Provided passage »
** START **

Story Grammar
A cognitive-psychology framework for the structural regularities of narrative text. The dominant formulation, Stein and Glenn (1979), models a story as a setting plus one or more episodes, each consisting of an initiating event, an internal response, an attempt, a consequence, and a reaction. Mandler and Johnson (1977) and Rumelhart (1975) proposed earlier variants; the Stein and Glenn rules became the most-cited reference set in research on children's narrative comprehension and production.
The episode structure
Within Stein and Glenn's framework a complete episode contains:
- Setting: introduction of characters, time, and place.
- Initiating event: the trigger that starts the action.
- Internal response: the protagonist's emotional or cognitive reaction, including goal formation.
- Attempt: action the protagonist takes toward the goal.
- Consequence: the outcome of the attempt.
- Reaction: the protagonist's response to the consequence and any thematic resolution.
A story can be a single episode or a chain of episodes, with each episode's consequence sometimes feeding the next episode's initiating event. Mature readers parse narrative against this template implicitly, which is why narrative passages place a lower processing load than expository text on most readers.

** END **

Data provided »
** START **

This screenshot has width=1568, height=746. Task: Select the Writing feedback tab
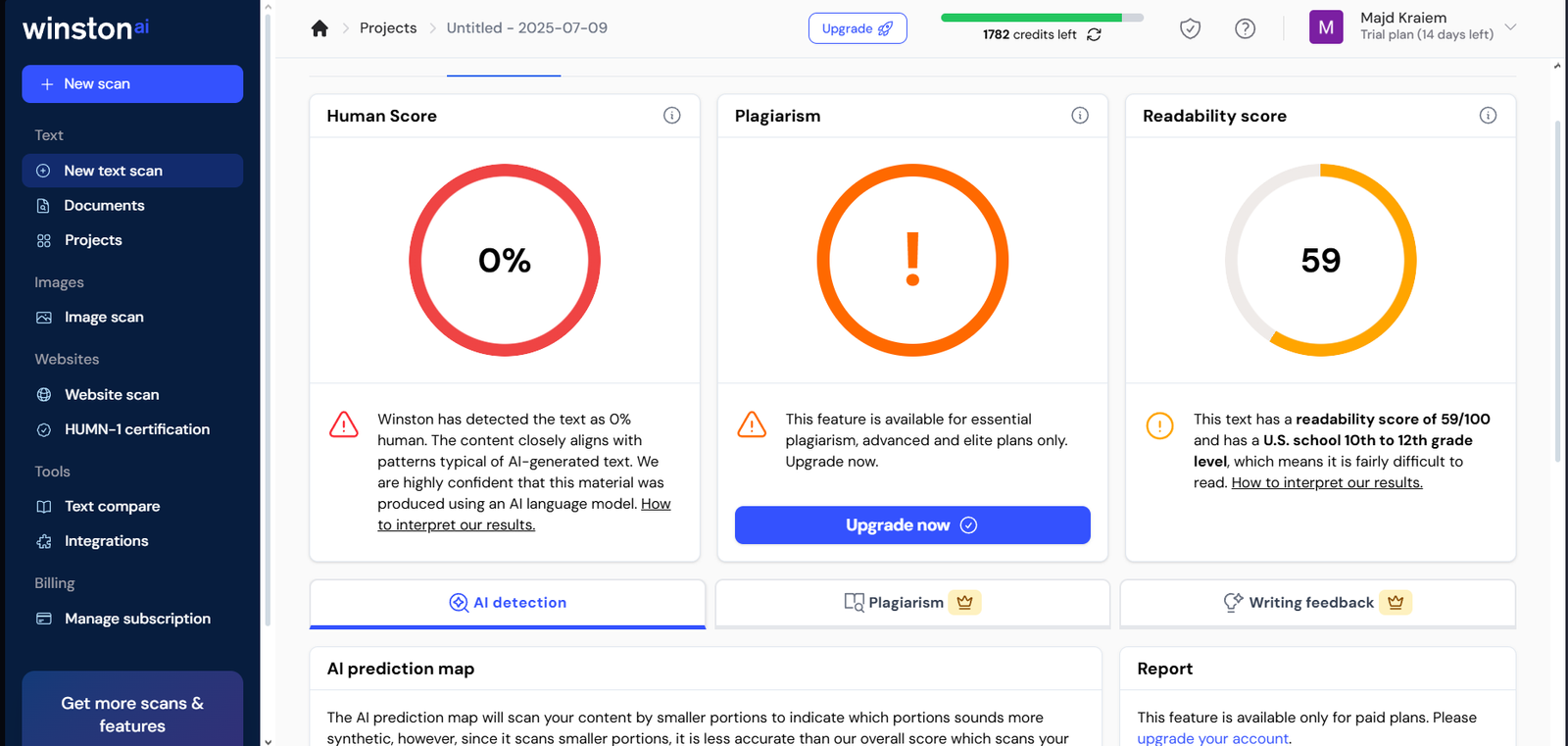[1317, 603]
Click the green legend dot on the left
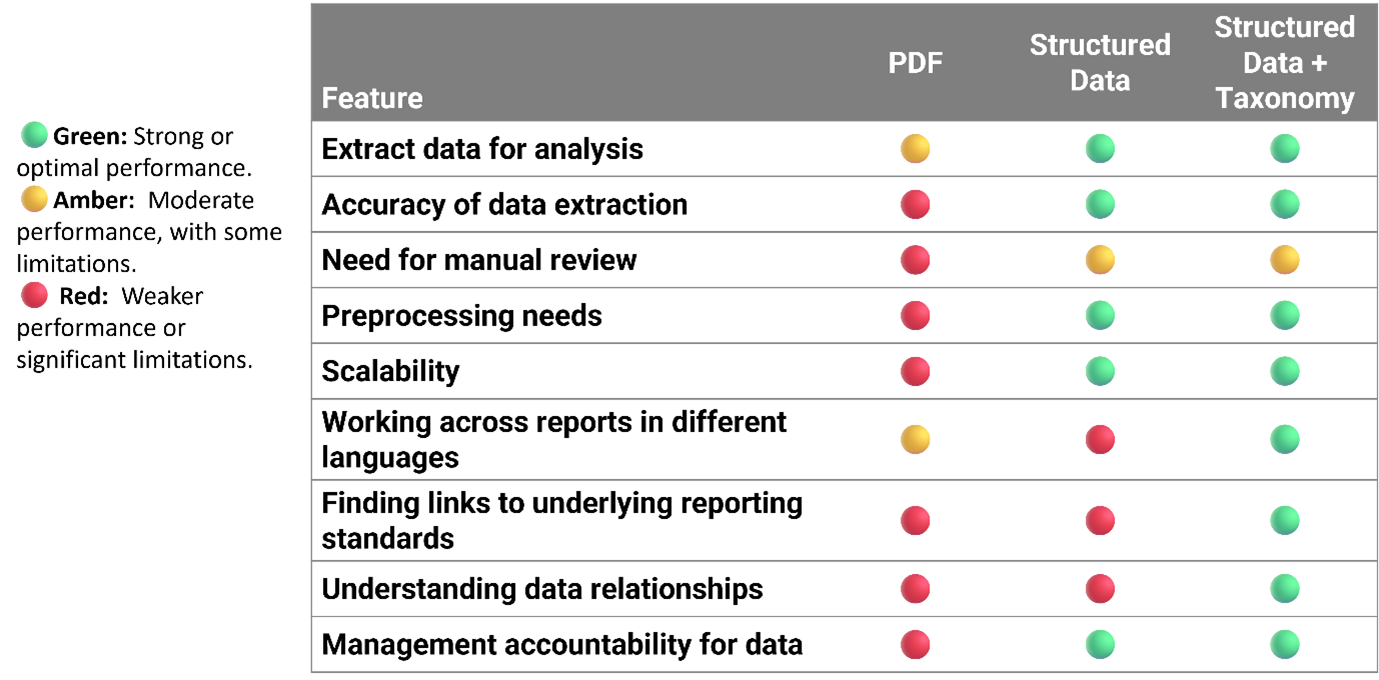 click(35, 134)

** END **

Task to carry out »
Render this sentence from the story grammar passage in Spanish: "A story can be a single episode or a chain of episodes, with each episode's consequence sometimes feeding the next episode's initiating event."

Complete output »
Una historia puede ser un solo episodio o una cadena de episodios, en la que la consecuencia de cada episodio a veces alimenta el evento iniciador del episodio siguiente.